[Stored data entries]
--*--
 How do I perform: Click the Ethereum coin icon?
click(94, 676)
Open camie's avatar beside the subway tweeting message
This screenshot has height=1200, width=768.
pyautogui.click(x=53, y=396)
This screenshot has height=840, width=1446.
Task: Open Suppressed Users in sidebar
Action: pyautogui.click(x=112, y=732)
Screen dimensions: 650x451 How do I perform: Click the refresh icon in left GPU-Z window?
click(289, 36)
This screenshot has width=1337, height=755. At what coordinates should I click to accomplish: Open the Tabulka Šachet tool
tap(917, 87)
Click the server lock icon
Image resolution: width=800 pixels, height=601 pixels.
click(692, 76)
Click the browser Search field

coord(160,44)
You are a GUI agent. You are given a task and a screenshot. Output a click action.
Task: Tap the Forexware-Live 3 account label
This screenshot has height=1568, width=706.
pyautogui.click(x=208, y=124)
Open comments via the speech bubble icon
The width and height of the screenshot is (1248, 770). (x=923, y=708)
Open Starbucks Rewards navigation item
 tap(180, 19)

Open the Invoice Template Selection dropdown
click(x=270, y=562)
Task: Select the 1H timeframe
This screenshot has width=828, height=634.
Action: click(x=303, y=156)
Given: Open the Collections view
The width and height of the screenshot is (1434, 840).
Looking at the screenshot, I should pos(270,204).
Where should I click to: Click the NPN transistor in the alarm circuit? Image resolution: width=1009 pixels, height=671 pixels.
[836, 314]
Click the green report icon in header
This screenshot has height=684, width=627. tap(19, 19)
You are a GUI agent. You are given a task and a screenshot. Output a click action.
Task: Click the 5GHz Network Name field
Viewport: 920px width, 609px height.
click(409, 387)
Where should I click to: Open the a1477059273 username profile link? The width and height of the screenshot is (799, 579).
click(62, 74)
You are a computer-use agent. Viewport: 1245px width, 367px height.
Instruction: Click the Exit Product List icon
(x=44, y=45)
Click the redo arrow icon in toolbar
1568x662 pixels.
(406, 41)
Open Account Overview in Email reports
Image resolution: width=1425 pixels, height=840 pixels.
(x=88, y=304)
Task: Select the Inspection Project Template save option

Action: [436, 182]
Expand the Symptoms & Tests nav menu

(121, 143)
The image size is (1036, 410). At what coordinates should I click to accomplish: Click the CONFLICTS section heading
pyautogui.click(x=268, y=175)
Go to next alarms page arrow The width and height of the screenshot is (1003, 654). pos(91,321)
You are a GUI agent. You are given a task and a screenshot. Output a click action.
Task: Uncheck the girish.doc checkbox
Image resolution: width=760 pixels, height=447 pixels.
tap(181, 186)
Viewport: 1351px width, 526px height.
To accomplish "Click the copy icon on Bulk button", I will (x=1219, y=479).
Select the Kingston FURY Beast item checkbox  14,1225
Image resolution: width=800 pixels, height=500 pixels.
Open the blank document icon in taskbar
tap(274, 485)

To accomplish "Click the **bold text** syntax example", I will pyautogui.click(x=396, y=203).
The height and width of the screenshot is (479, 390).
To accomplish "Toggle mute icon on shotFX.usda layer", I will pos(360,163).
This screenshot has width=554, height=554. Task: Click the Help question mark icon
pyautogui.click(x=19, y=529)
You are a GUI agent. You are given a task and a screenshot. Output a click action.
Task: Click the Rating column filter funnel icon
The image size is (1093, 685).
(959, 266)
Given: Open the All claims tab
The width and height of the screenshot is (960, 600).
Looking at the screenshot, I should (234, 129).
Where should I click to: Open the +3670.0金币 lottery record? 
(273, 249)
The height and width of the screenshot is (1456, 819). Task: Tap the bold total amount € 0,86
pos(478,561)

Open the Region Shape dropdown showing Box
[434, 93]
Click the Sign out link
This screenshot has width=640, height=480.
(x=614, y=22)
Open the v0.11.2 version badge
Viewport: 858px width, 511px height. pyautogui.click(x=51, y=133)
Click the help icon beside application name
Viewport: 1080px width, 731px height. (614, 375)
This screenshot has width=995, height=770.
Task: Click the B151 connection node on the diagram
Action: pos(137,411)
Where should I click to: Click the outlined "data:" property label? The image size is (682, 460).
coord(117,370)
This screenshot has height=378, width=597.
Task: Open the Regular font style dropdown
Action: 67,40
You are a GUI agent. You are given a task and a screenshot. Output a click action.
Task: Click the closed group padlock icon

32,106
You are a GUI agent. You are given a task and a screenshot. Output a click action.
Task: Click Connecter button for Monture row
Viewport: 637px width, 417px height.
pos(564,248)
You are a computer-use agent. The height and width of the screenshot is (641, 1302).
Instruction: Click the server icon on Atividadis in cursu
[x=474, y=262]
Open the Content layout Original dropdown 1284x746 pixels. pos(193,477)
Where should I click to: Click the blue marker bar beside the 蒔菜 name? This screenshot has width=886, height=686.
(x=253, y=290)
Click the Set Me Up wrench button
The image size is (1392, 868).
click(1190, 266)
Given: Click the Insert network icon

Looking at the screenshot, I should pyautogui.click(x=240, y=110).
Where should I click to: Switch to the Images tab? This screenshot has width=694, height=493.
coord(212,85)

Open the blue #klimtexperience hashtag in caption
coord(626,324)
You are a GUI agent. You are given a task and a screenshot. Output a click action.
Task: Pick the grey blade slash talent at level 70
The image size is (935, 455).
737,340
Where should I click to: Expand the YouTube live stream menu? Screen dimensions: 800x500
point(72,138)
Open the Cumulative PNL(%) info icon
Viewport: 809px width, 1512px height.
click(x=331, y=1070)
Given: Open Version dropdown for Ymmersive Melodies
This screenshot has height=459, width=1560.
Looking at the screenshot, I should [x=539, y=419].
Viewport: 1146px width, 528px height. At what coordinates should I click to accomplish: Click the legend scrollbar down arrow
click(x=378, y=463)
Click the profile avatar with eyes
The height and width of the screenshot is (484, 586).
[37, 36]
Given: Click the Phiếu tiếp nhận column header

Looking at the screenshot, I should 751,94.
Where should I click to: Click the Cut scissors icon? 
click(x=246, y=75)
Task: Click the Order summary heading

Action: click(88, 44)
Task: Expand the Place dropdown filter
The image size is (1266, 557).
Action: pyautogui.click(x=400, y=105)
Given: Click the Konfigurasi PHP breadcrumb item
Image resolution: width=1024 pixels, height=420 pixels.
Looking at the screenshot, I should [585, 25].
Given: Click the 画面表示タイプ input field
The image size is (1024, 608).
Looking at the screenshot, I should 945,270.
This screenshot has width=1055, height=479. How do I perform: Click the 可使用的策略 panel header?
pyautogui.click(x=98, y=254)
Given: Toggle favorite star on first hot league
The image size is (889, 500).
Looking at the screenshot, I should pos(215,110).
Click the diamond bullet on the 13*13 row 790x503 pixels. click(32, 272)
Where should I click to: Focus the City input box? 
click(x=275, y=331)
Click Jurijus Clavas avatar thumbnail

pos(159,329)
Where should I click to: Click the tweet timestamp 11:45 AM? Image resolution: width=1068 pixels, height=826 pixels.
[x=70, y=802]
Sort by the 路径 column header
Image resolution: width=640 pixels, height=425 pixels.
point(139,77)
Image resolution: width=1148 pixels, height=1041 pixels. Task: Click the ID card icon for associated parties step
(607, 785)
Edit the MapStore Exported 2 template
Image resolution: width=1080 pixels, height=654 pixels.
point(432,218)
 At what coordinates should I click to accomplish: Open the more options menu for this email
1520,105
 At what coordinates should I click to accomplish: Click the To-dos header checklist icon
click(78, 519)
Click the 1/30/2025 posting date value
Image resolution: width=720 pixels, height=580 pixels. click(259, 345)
--*--
** YOUR ASSIGNMENT **
Return each line in the records that holds the string "checkbox".

** YOUR SOLUTION **
Task: Uncheck the girish.doc checkbox
Select the Kingston FURY Beast item checkbox  14,1225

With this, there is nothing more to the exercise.